Elizabeth Aubert, hija de un torero, es la mujer que cose tranquila mientras escucha a su hija Marie en el lienzo Muchacha al piano. Una mujer que en 1839 dio a luz a sus dos bebés, Paul y Matie, antes de casarse con el padre, Louis-Auguste Cézanne, con quien había mantenido una relación secreta. Una madre que siempre confió en que su hijo Paul tendría éxito, a pesar de las dudas de su marido, incapaz de entender que una persona pudiera trabajar con otra intención que no fuera la de hacerse rico. Un fiel apoyo que, junto a su hija, consiguió convencer al esposo de que Cézanne no estaba hecho para las Leyes, sino para estudiar pintura en París.
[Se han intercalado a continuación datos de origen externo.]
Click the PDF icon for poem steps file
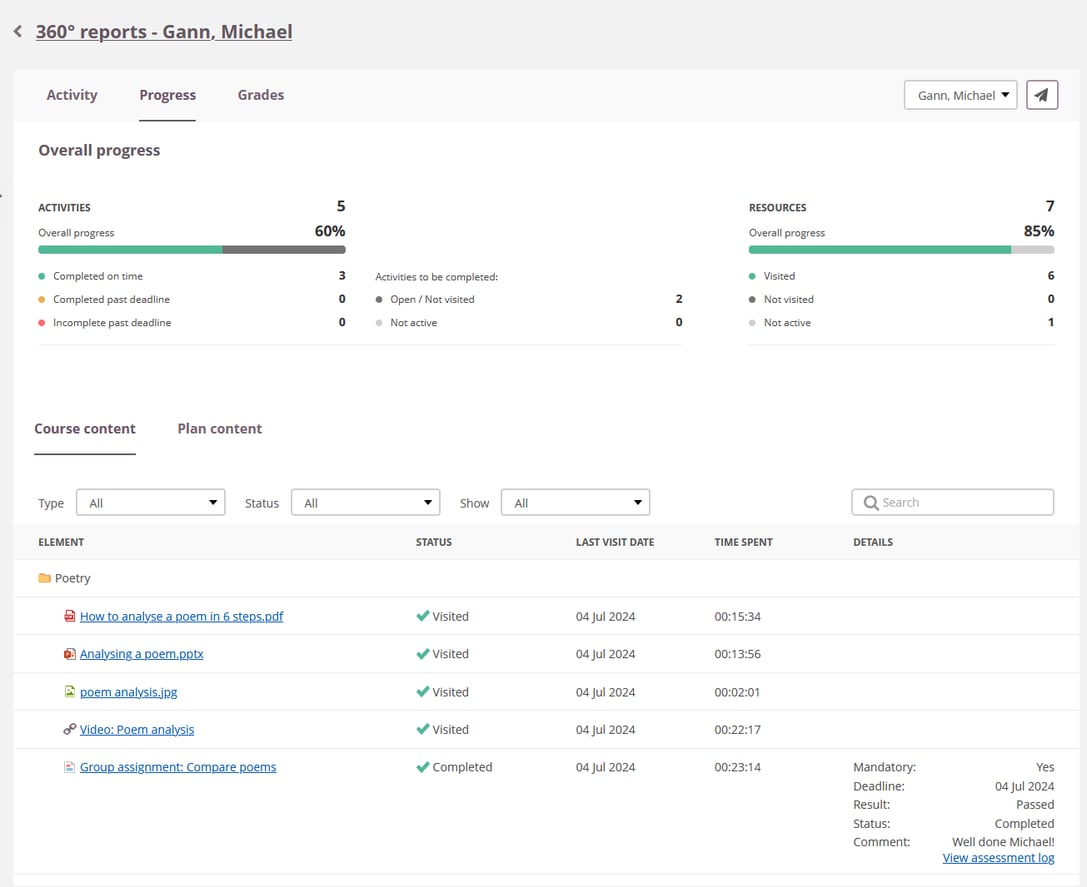69,616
El mismo apoyo prestó Adèle Zoë Tapié de Céleyran, condesa de Toulouse-Lautrec, a su vástago Henri, aquejado de serias discapacidades físicas. En los retratos de su madre se nota la especial sensibilidad que hacia ella sentía. «La condesa Adéle aparece con los párpados pesados, mirando hacia abajo. El motivo, en algunos casos, es que posaba mientras leía», observa Heslewood.
Y de su madre, María Picasso López, tomó su nombre artístico Pablo Ruiz. Contaba doña María que la primera palabra del genio malagueño fue «piz», de «lápiz», quizás por eso ni ella ni su padre, profesor de dibujo, pudieron disuadirle de convertirse en artista. Su madre fue la primera de las muchas mujeres que posarían para sus pinturas.
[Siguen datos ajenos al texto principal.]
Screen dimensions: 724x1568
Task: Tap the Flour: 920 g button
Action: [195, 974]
Sencilla, con ojos amables y abundante cabello, solo un rasgo disgustaba a su hijo: «Doña María era de baja estatura (se dice que a Picasso le avergonzaba que, sentada, los pies no le llegaban al suelo). No obstante la viuda del artista, Jacqueline, afirmó que, aunque a él le incomodaba el aspecto poco agraciado de su madre ambos tenían una relación llana, cuenta Heslewood.